Friday, February 28, 2014 11:29am
  • N.C. State coach Mark Gottfried (AP Photo/The Roanoke Times/Matt Gentry)
     N.C. State coach Mark Gottfried (AP Photo/The Roanoke Times/Matt Gentry)

There are two ways to look at the N.C. State men’s basketball season, regardless of the results of the handful of games yet to play. 

The rosy view is that the Wolfpack already has overachieved, and is a group to be reckoned with as the ACC Tournament approaches.

As you may recall, N.C. State entered the season as a team replacing a pair of All-ACC players (Richard Howell, Lorenzo Brown), a third-team pick (C.J. Leslie), and the ACC’s best 3-point shooter (Scott Wood). Howell led the league last year in rebounding, Brown in assists. That fourth-place ACC squad - considered a disappointment after being picked to finish atop the league -  was still gifted and formidable.

In all, the program lost players who accounted for about 90 percent of its starts in 2013, among them its top four scorers, top four in assists, top three rebounders, top three shooters from long range, and its leader in steals.

# Given instruction 1
Render the rows as a Markdown table with the columns "No." and "Line", starting with the line containing "Where should I" and going on through the final line of the rows. Include only those lines, skip blank lines, and leave the pictures out of the table.

# Given data

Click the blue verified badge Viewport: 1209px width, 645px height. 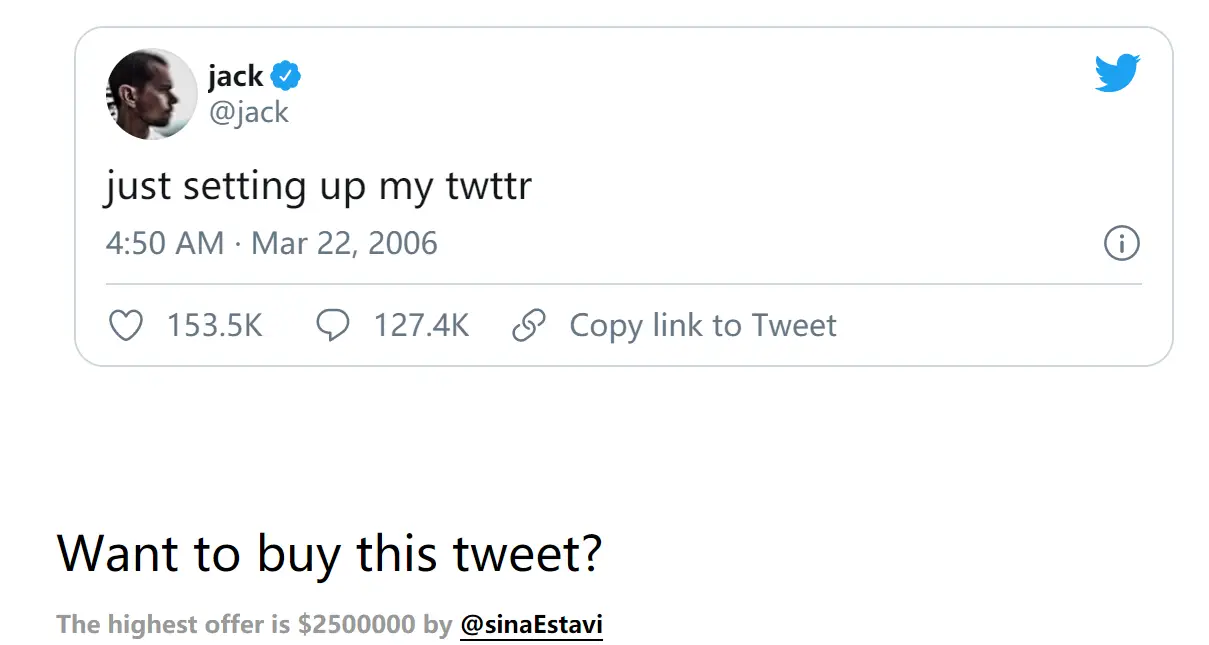[x=287, y=75]
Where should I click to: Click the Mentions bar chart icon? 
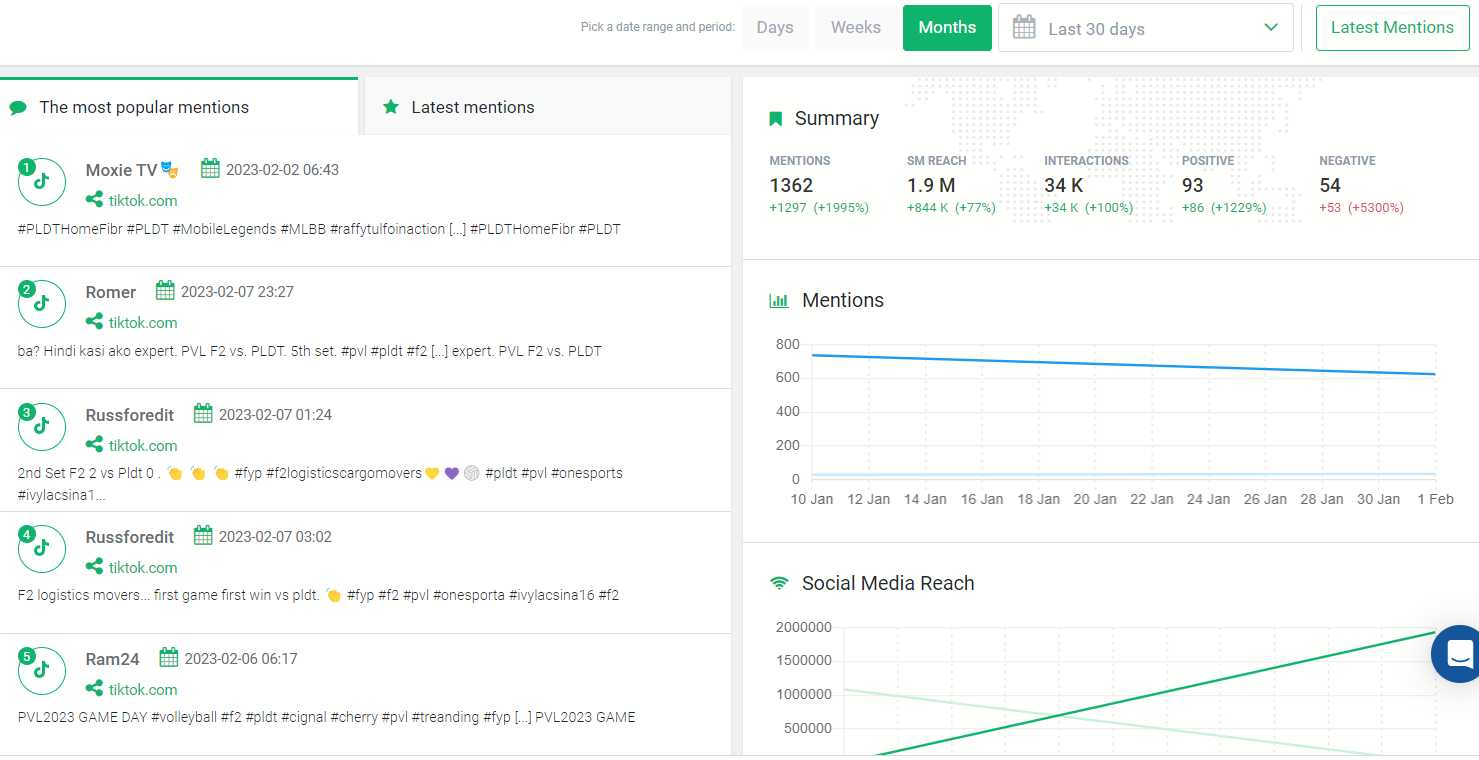779,301
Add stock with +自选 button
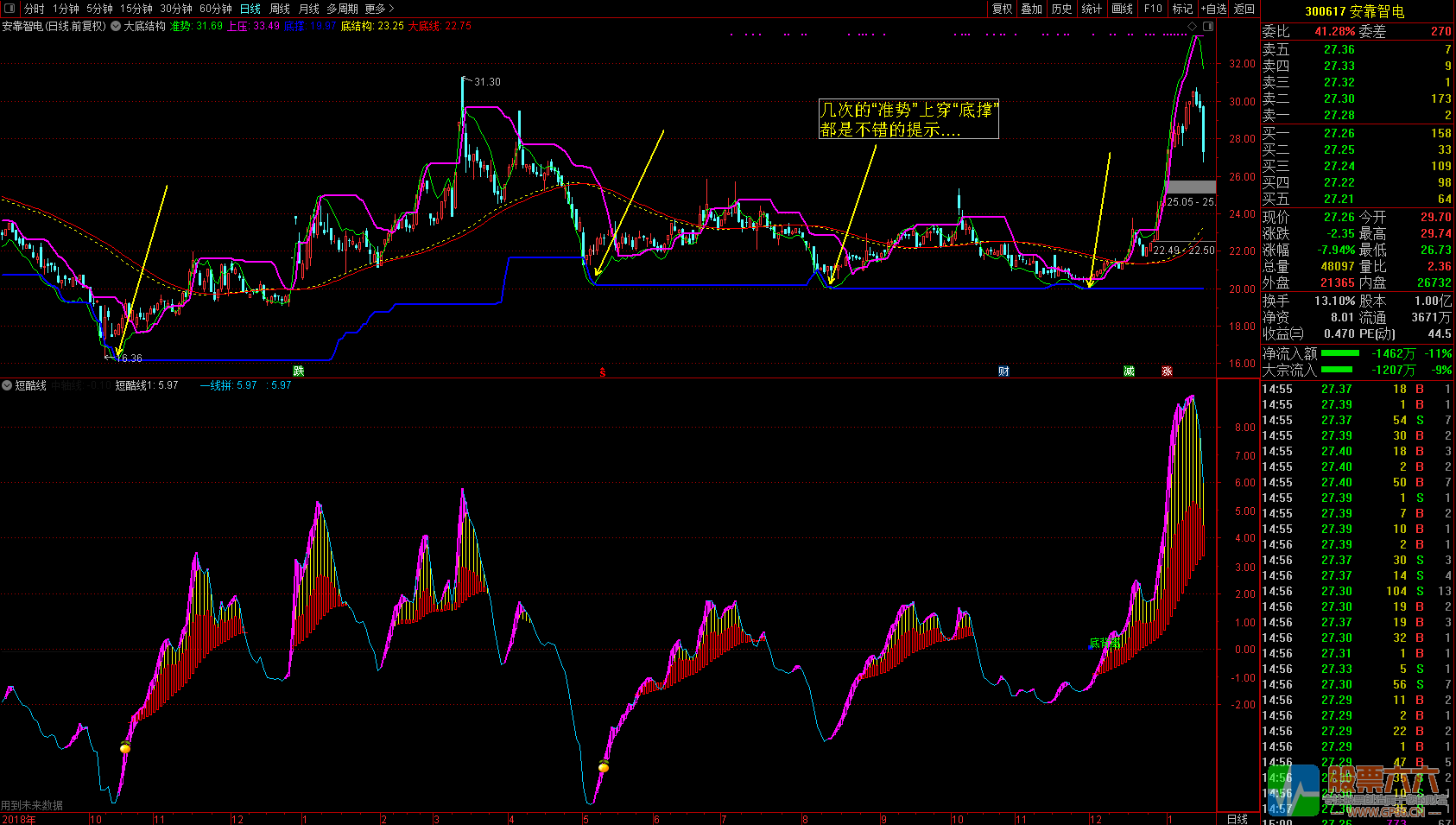The image size is (1456, 825). (x=1213, y=9)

# Given instruction 2
From the text on the N.C. State men's basketball season, reproduce the passage starting with "There are two" and going on through "gifted and formidable.".

# Exercise result 1
| No. | Line |
|---|---|
| 1 | Where should I click to: Click the Mentions bar chart icon?  |
| 2 | 779,301 |
| 3 | Add stock with +自选 button |
| 4 | The image size is (1456, 825). (x=1213, y=9) |

# Exercise result 2
There are two ways to look at the N.C. State men’s basketball season, regardless of the results of the handful of games yet to play. 

The rosy view is that the Wolfpack already has overachieved, and is a group to be reckoned with as the ACC Tournament approaches.

As you may recall, N.C. State entered the season as a team replacing a pair of All-ACC players (Richard Howell, Lorenzo Brown), a third-team pick (C.J. Leslie), and the ACC’s best 3-point shooter (Scott Wood). Howell led the league last year in rebounding, Brown in assists. That fourth-place ACC squad - considered a disappointment after being picked to finish atop the league -  was still gifted and formidable.